野呂:その通りです。ある調査では、CTOを設置する企業の割合は20%を下回っていました。売上高1兆円規模の企業でも35%程度とのこと。CTOという要職が日本企業に少ないのは、いわゆる「IT人材」が不足していることが背景にはあると考えます。
――CTOはテクノロジーだけではなく、経営的な視点も求められる?
野呂:はい。多くのCTOは役割上、最新のシステムやテクノロジーの動向に主眼を置きがちです。一方、経営層とコミュニケーションを円滑に図れないという話をよく聞きます。ITを駆使して事業を加速させるには、単に技術的な視点を持ち合わせるだけではなく、自社の事業やビジネスとITをどう結び付けるか、どう利益を生み出すかといったアイデアを創出する役割こそが求められると考えます。
――ベクトルグループは野呂さんに経営的な視点を踏まえた役割を求めているわけですね。

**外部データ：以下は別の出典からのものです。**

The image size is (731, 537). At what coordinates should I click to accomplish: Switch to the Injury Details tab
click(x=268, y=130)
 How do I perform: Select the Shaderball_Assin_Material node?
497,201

野呂:ベクトルグループはこれまで、PR企業として世の中に情報を届ける事業を生業としてきました。近年は広告会社とビジネスモデルが近しくなり、競合するケースも増えています。グループを取り巻く環境が変わる中、私自身がビジネス思考のCTOとして、クライアント企業のビジネス創出を支援できればと考えます。社内外の垣根を越えてプロダクトを迅速に展開できるような体制づくりを推進することが、中長期にわたって利益を生み出す企業体質になると考えます。
AI技術で言語の壁を越える「AI動画翻訳くん」の誕生
――オフショアカンパニーが市場投入したサービス「AI動画翻訳くん」についてお聞きします。オフショアカンパニーにとっては第一弾となるプロダクトとのこと。具体的にどんなサービスなのか教えてください。

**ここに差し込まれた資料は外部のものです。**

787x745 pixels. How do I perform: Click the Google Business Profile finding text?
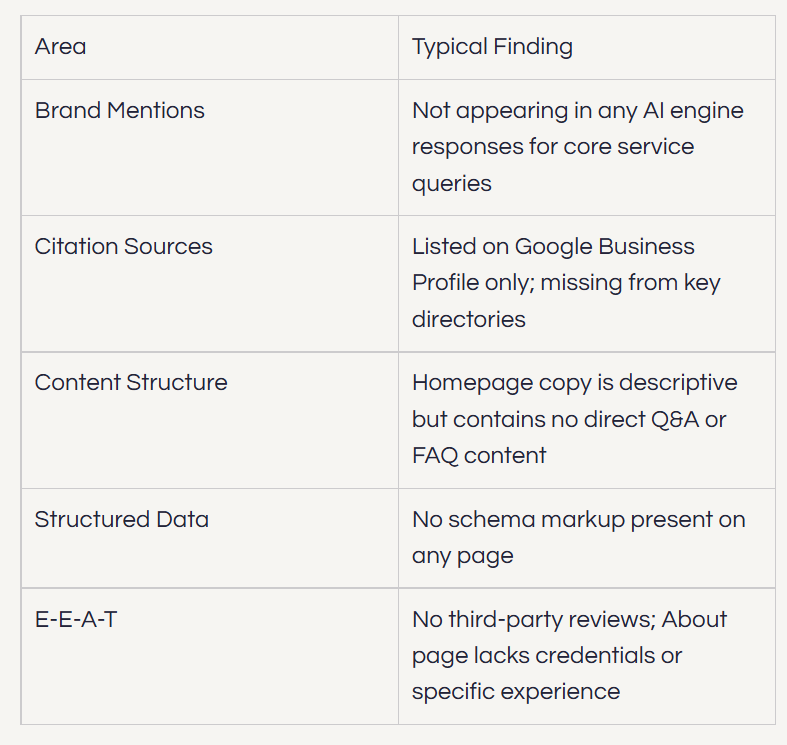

野呂:「AI 動画翻訳くん」は多言語対応の動画音声翻訳サービスです。動画内の話者の声の特徴を完全に保持したまま、50カ国以上の言語に翻訳します。従来の字幕や吹き替えとは一線を画し、話者本人が外国語を流暢に話しているかのような、自然な多言語コンテンツの生成が可能となります。世界最高水準の翻訳精度95%超という高精度な翻訳技術を用いているのが最大の特徴です。
――なぜサービスを開発するに至ったのか。経緯を教えてください。
野呂:開発背景には、動画AIの可能性を探るという側面があります。ベクトルグループでは「ベンチャーTV」や「IRTV」「JOBTV」といった動画を活用したソリューションを提供しています。グループで培ってきた強みとAIを掛け合わせることで、面白いものが作れるのではないかと考えたのがきっかけです。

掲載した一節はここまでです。